Clown was hij laatst nog geweest, zette hij een forse stap in de tijd. Tijdens carnaval. Clown in een ziekenhuis, waar een jong meisje op sterven lag. Een meisje dat de overkant van de week niet meer zou halen. Haar laatste wens was nog iets mee te krijgen van carnaval. En dus ging het aan haar bed over een paard in de gang. “Waarom? Wat was de zin ervan? Ze lag waarschijnlijk al in de armen van de pijnstillers. Maar ik ben blij dat ik het heb gedaan. Het is goed om dingen te doen die zinloos zijn. Toen de allereerste filosoof werd gevraagd waarom hij huilde bij een sterven, omdat dat toch zinloos was, was zijn antwoord: ‘daarom’. We kunnen praten over de dood, maar er iets over zeggen, is moeilijk.”

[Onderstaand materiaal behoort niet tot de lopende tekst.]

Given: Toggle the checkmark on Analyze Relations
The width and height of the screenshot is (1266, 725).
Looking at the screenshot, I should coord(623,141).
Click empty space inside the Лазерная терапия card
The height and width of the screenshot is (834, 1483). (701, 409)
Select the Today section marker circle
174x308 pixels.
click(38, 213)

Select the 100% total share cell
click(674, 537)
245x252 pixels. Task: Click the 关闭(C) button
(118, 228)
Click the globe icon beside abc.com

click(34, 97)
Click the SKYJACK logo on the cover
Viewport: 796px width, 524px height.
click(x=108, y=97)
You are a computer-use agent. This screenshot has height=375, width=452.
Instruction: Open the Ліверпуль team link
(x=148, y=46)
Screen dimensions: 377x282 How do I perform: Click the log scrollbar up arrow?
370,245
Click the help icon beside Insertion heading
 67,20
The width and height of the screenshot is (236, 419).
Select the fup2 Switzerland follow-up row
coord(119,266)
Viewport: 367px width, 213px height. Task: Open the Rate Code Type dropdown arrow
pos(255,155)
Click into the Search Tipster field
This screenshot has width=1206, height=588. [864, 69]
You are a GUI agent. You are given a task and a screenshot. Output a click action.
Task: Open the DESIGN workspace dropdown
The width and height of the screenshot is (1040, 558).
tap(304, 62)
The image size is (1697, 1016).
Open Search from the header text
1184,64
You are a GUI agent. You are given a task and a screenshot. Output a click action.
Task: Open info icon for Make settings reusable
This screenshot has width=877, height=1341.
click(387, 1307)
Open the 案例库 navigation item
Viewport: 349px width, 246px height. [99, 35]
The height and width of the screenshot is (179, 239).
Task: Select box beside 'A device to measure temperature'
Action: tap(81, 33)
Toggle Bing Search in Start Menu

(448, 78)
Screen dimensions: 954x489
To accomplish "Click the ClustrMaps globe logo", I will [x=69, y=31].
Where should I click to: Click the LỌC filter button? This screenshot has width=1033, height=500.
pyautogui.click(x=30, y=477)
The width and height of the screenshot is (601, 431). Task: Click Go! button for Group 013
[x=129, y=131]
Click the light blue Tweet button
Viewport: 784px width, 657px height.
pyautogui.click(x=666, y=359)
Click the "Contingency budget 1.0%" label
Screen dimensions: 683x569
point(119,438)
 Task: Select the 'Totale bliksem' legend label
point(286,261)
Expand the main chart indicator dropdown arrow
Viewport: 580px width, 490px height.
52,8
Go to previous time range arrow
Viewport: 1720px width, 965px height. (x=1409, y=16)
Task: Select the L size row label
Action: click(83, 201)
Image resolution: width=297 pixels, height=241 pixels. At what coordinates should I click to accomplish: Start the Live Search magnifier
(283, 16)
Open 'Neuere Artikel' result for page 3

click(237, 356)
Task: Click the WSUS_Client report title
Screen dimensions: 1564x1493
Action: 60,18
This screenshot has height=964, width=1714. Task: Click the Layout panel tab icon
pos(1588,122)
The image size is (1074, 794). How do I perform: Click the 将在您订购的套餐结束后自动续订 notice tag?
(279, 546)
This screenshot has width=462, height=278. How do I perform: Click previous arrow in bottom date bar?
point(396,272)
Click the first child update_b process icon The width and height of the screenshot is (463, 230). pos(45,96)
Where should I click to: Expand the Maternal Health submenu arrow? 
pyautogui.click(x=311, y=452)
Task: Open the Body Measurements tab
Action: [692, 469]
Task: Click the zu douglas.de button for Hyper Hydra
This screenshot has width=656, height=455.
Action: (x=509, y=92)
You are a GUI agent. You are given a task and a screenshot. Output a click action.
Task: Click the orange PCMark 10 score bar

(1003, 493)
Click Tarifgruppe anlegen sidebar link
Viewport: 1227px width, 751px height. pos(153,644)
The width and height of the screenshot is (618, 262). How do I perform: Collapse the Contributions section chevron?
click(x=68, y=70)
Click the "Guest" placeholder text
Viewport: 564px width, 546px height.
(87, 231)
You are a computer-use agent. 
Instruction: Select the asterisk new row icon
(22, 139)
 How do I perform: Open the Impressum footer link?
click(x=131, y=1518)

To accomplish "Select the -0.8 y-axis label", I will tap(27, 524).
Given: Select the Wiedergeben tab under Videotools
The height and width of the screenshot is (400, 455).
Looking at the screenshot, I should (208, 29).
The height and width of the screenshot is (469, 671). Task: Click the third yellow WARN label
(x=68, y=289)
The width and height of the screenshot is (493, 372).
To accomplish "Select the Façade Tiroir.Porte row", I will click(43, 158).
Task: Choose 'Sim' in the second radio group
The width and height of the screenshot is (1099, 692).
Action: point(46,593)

En wie mag er eigenlijk iets over zeggen? De omstanders? De hulpverleners? Bij het heengaan van zijn vader waren alle kinderen aanwezig. “Vader was blij dat hij iedereen zag, maar hij wist niet waarom we d’r waren, hij was in een andere wereld. En wij? Wij stelden hem gerust: ‘ga maar slapen, dan herstel je beter.’ In het uur van zijn dood hielden we hem voor de gek, zochten we smoezen. We zeiden niet: ‘pa, je gaat dood, we komen afscheid nemen.’ We gaven hem te drinken en toen een verpleegster hem een injectie gaf, waren we tevreden: kijk, ze helpen hem. Het was een illusie. Mijn verlangen was een gordijn: ik wilde de werkelijkheid niet zien. Nee, wij hadden niets te zeggen. Vader gaf zelf wel aan wat hij wilde zeggen, wat hij wilde beleven. Niet wij, bemoeizuchtige hulpverleners, hebben het voor het zeggen bij een stervende, maar enkel de stervende zelf, degene die heengaat. Wij moeten vooral luisteren.”
De conducteur
Marcel Spee was 23 jaar hoofdconducteur bij de Nederlandse Spoorwegen. Hij is er afgeknapt. Afgeknapt omdat hij het tien keer meemaakte. Als ze op de rails gaan staan, zo zei hij, valt het nog een heel klein beetje mee. Dan is het de klap die je hoort en zie je iemand wegvliegen. Je vindt hem terug met ontbrekende ledematen, maar nog herkenbaar als mens. Erger is het als ze op de rails gaan liggen. Dan is het 800 meter anatomieles. Het klonk wrang en dat was het ook. Maar tegelijkertijd vol emotie. De hoofdconducteur bracht het staal, de bielzen erg dichtbij. Nog dagelijks maakt hij de film mee. Het remmen, de gil, de klap. Lijkbleek drukte hij dan op de alarmknop. Om te gaan kijken. Want stel dat de ander het had overleefd? Dat hij zwaar gewond was. Dan moest je toch helpen. De verbandkoffer, de telefoon, het afdekzeil. En dan de trein uit en het spoor terug. Z’n voeten wegen honderd kilo. Alsof hij door de stroop waadt. Hij móet kijken, maar wil het niet. Wat hij vindt, is niet te beschrijven. Hij raakt helemaal van de kook. Anderen zetten hem op een bankje. Verdwaasd, de draad kwijt. En dan de weg terug langs de trein. Het doet hem goed te zien dat ook een brandweerman lijkbleek op z’n benen staat te trillen. Hij is dus niet de enige. Met afgewend gezicht raapt de brandweerman iets op. Een vuilniszak dient om stukken mens te verzamelen.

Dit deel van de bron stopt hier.